Diskusi kita sampai saat ini, lihat artikel sebelumnya, sudah sampai kepada pemahaman tentang peran psikologi koheren, language operating system software, dan pengajaran Tuhan dalam kemampuan manusia berbahasa. Tapi kita masih ingin tahu dari manakah language operating system software itu berasal? Apakah emerge dari struktur organ, struktur otak, dan struktur genetik? Ataukah itu ditanamkan dari luar?

Untuk menjawab itu, mari kita bandingkan langsung antara manusia ketika masih hidup dengan ketika manusia sudah jadi mayat.

Mayat dalam segala sesuatunya, baik struktur organ, struktur otak, dan struktur genetiknya, sama persis dengan ketika dia masih hidup. Tapi seluruh kemampuan berbahasanya hilang sama sekali.  

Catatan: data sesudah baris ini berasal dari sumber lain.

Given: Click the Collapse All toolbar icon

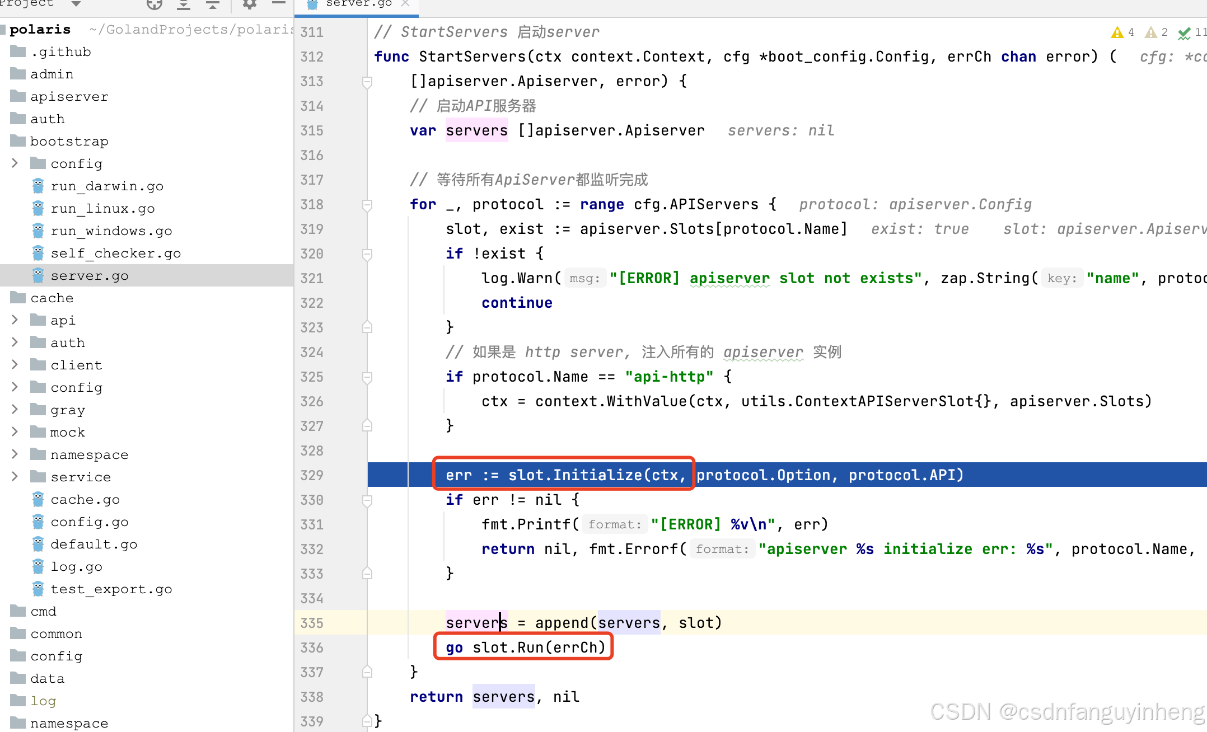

Walaupun bagian-bagian otak yang menyimpan memori bahasa tetap utuh dalam kondisi mayat, tetapi dia tidak lagi bisa digunakan untuk berbahasa. Kemampuan self organizing, sistem hirarki, dan interkoneksi antar struktur yang memengaruhi kemampuan berbahasa tidak ada lagi. Lenyap. Secara material dan struktural ini sungguh aneh. Mekanisme apa yang menghubungkan semua itu?

Pada mayat tudak ada lagi saluran yang menghubungkan sistem holon seperti dalam perspektif Arthur Koestler dan saluran yang menghubungkan All Quadrants All Lines seperti tergambar dalam perspektif Ken Wilber pada kemampuan berbahasa manusia. Kenapa begitu?

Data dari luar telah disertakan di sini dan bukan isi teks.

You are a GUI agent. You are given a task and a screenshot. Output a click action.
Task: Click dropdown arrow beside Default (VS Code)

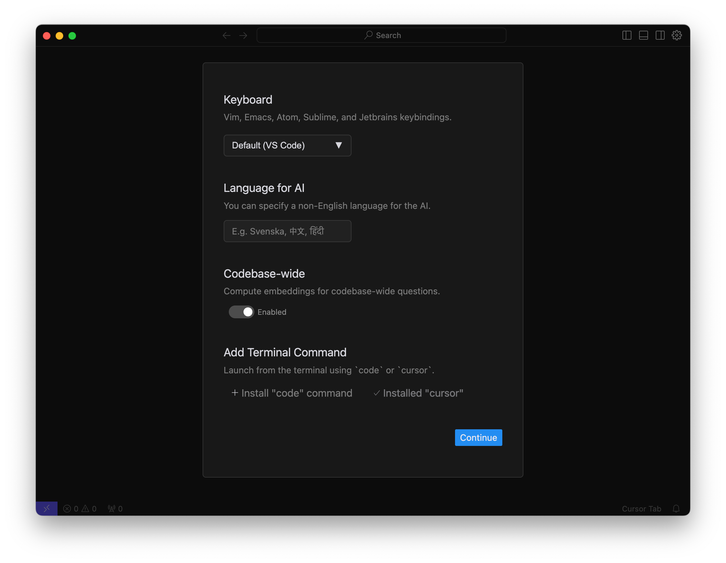pos(338,145)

Jika kemampuan berbahasa emerge dari struktur organ, struktur otak, dan struktur genetik, maka pada mayat yang ketiga strukturnya masih utuh seharusnya kemampuan berbahasanya juga tetap utuh. Tapi nyatanya kan tidak.  Kinerja berbahasanya tiba-tiba hilang. Kemana hilangnya?, padahal segala dan setiap sesuatunya masih utuh.

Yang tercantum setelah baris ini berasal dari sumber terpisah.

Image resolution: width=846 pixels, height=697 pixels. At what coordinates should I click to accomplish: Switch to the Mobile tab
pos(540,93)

Maka jika mencari kemampuan berbahasa pada hal-hal fisik, dan kemampuan berbahasa itu tidak diukur berdasarkan kinerja, kita tidak akan menemukan jawaban dari sana.

Jadi apa? Jadi kita melihat bahwa kemampuan berbahasa tertanam dari luar tubuh kita, baik itu operating system maupun kesadarannya. Kesadaran berbahasa, operating system bahasa, dan pemaknaan bahasa tidak timbul dan tumbuh dari dalam diri manusia sendiri, melainkan ditanamkan ke dalamnya.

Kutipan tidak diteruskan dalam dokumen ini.